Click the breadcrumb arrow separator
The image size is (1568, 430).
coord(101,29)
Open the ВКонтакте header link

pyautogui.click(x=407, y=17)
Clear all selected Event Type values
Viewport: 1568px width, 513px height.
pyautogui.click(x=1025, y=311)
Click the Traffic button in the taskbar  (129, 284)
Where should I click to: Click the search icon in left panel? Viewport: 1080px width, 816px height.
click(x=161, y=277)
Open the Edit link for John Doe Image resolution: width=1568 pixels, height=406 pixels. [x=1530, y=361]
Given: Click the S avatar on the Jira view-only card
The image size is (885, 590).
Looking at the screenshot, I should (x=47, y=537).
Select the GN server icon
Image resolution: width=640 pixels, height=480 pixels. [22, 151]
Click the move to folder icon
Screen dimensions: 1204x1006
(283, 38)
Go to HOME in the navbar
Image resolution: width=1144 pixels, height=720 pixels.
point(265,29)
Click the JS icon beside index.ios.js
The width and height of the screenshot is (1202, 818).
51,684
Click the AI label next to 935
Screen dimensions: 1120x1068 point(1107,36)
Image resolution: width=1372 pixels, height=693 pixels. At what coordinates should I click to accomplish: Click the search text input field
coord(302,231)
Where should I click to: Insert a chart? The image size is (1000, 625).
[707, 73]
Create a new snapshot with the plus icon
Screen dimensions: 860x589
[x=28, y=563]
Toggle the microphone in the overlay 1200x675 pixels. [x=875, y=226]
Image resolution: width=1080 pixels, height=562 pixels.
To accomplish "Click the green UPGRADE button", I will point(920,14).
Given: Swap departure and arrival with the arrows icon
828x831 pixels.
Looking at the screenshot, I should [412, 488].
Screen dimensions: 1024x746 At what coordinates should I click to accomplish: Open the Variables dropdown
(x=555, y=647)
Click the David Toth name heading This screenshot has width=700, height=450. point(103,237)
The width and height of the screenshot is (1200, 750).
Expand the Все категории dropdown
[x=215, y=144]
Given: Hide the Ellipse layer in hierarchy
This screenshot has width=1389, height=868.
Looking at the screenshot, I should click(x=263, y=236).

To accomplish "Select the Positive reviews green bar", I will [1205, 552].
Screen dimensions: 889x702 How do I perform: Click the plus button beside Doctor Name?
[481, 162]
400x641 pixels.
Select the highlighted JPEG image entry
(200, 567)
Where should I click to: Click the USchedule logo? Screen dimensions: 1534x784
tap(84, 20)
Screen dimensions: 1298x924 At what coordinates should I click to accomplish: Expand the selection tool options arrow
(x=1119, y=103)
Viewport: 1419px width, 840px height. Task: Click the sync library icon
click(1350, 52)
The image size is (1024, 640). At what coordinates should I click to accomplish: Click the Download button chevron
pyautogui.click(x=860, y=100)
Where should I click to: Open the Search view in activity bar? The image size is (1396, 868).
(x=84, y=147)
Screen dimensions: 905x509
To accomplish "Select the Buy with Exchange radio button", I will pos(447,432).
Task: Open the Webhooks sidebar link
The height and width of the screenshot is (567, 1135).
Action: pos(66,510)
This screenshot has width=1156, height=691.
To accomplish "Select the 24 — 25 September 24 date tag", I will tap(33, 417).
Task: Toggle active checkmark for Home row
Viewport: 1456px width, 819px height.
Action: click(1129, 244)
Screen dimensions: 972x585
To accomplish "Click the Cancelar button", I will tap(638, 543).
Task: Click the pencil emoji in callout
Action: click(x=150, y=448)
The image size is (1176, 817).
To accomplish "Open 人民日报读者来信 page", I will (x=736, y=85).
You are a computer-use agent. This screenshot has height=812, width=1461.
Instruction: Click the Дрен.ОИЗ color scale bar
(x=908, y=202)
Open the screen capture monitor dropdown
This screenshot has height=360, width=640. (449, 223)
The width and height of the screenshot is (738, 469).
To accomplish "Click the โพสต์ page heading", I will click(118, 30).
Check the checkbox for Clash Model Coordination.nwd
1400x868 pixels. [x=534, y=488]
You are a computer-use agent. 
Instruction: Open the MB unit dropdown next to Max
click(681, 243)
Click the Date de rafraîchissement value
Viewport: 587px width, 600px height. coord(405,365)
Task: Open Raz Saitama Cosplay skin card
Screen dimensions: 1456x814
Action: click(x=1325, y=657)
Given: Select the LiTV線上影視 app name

· · ·

Aim
Present the rows above as a numbered list, leaving out any blank lines.

Exercise solution
1. Click the breadcrumb arrow separator
2. The image size is (1568, 430).
3. coord(101,29)
4. Open the ВКонтакте header link
5. pyautogui.click(x=407, y=17)
6. Clear all selected Event Type values
7. Viewport: 1568px width, 513px height.
8. pyautogui.click(x=1025, y=311)
9. Click the Traffic button in the taskbar  (129, 284)
10. Where should I click to: Click the search icon in left panel? Viewport: 1080px width, 816px height.
11. click(x=161, y=277)
12. Open the Edit link for John Doe Image resolution: width=1568 pixels, height=406 pixels. [x=1530, y=361]
13. Given: Click the S avatar on the Jira view-only card
14. The image size is (885, 590).
15. Looking at the screenshot, I should (x=47, y=537).
16. Select the GN server icon
17. Image resolution: width=640 pixels, height=480 pixels. [22, 151]
18. Click the move to folder icon
19. Screen dimensions: 1204x1006
20. (283, 38)
21. Go to HOME in the navbar
22. Image resolution: width=1144 pixels, height=720 pixels.
23. point(265,29)
24. Click the JS icon beside index.ios.js
25. The width and height of the screenshot is (1202, 818).
26. 51,684
27. Click the AI label next to 935
28. Screen dimensions: 1120x1068 point(1107,36)
29. Image resolution: width=1372 pixels, height=693 pixels. At what coordinates should I click to accomplish: Click the search text input field
30. coord(302,231)
31. Where should I click to: Insert a chart? The image size is (1000, 625).
32. [707, 73]
33. Create a new snapshot with the plus icon
34. Screen dimensions: 860x589
35. [x=28, y=563]
36. Toggle the microphone in the overlay 1200x675 pixels. [x=875, y=226]
37. Image resolution: width=1080 pixels, height=562 pixels.
38. To accomplish "Click the green UPGRADE button", I will point(920,14).
39. Given: Swap departure and arrival with the arrows icon
40. 828x831 pixels.
41. Looking at the screenshot, I should [412, 488].
42. Screen dimensions: 1024x746 At what coordinates should I click to accomplish: Open the Variables dropdown
43. (x=555, y=647)
44. Click the David Toth name heading This screenshot has width=700, height=450. point(103,237)
45. The width and height of the screenshot is (1200, 750).
46. Expand the Все категории dropdown
47. [x=215, y=144]
48. Given: Hide the Ellipse layer in hierarchy
49. This screenshot has width=1389, height=868.
50. Looking at the screenshot, I should click(x=263, y=236).
51. To accomplish "Select the Positive reviews green bar", I will [1205, 552].
52. Screen dimensions: 889x702 How do I perform: Click the plus button beside Doctor Name?
53. [481, 162]
54. 400x641 pixels.
55. Select the highlighted JPEG image entry
56. (200, 567)
57. Where should I click to: Click the USchedule logo? Screen dimensions: 1534x784
58. tap(84, 20)
59. Screen dimensions: 1298x924 At what coordinates should I click to accomplish: Expand the selection tool options arrow
60. (x=1119, y=103)
61. Viewport: 1419px width, 840px height. Task: Click the sync library icon
62. click(1350, 52)
63. The image size is (1024, 640). At what coordinates should I click to accomplish: Click the Download button chevron
64. pyautogui.click(x=860, y=100)
65. Where should I click to: Open the Search view in activity bar? The image size is (1396, 868).
66. (x=84, y=147)
67. Screen dimensions: 905x509
68. To accomplish "Select the Buy with Exchange radio button", I will pos(447,432).
69. Task: Open the Webhooks sidebar link
70. The height and width of the screenshot is (567, 1135).
71. Action: pos(66,510)
72. This screenshot has width=1156, height=691.
73. To accomplish "Select the 24 — 25 September 24 date tag", I will tap(33, 417).
74. Task: Toggle active checkmark for Home row
75. Viewport: 1456px width, 819px height.
76. Action: click(1129, 244)
77. Screen dimensions: 972x585
78. To accomplish "Click the Cancelar button", I will tap(638, 543).
79. Task: Click the pencil emoji in callout
80. Action: click(x=150, y=448)
81. The image size is (1176, 817).
82. To accomplish "Open 人民日报读者来信 page", I will (x=736, y=85).
83. You are a computer-use agent. This screenshot has height=812, width=1461.
84. Instruction: Click the Дрен.ОИЗ color scale bar
85. (x=908, y=202)
86. Open the screen capture monitor dropdown
87. This screenshot has height=360, width=640. (449, 223)
88. The width and height of the screenshot is (738, 469).
89. To accomplish "Click the โพสต์ page heading", I will click(118, 30).
90. Check the checkbox for Clash Model Coordination.nwd
91. 1400x868 pixels. [x=534, y=488]
92. You are a computer-use agent. 
93. Instruction: Open the MB unit dropdown next to Max
94. click(681, 243)
95. Click the Date de rafraîchissement value
96. Viewport: 587px width, 600px height. coord(405,365)
97. Task: Open Raz Saitama Cosplay skin card
98. Screen dimensions: 1456x814
99. Action: click(x=1325, y=657)
100. Given: Select the LiTV線上影視 app name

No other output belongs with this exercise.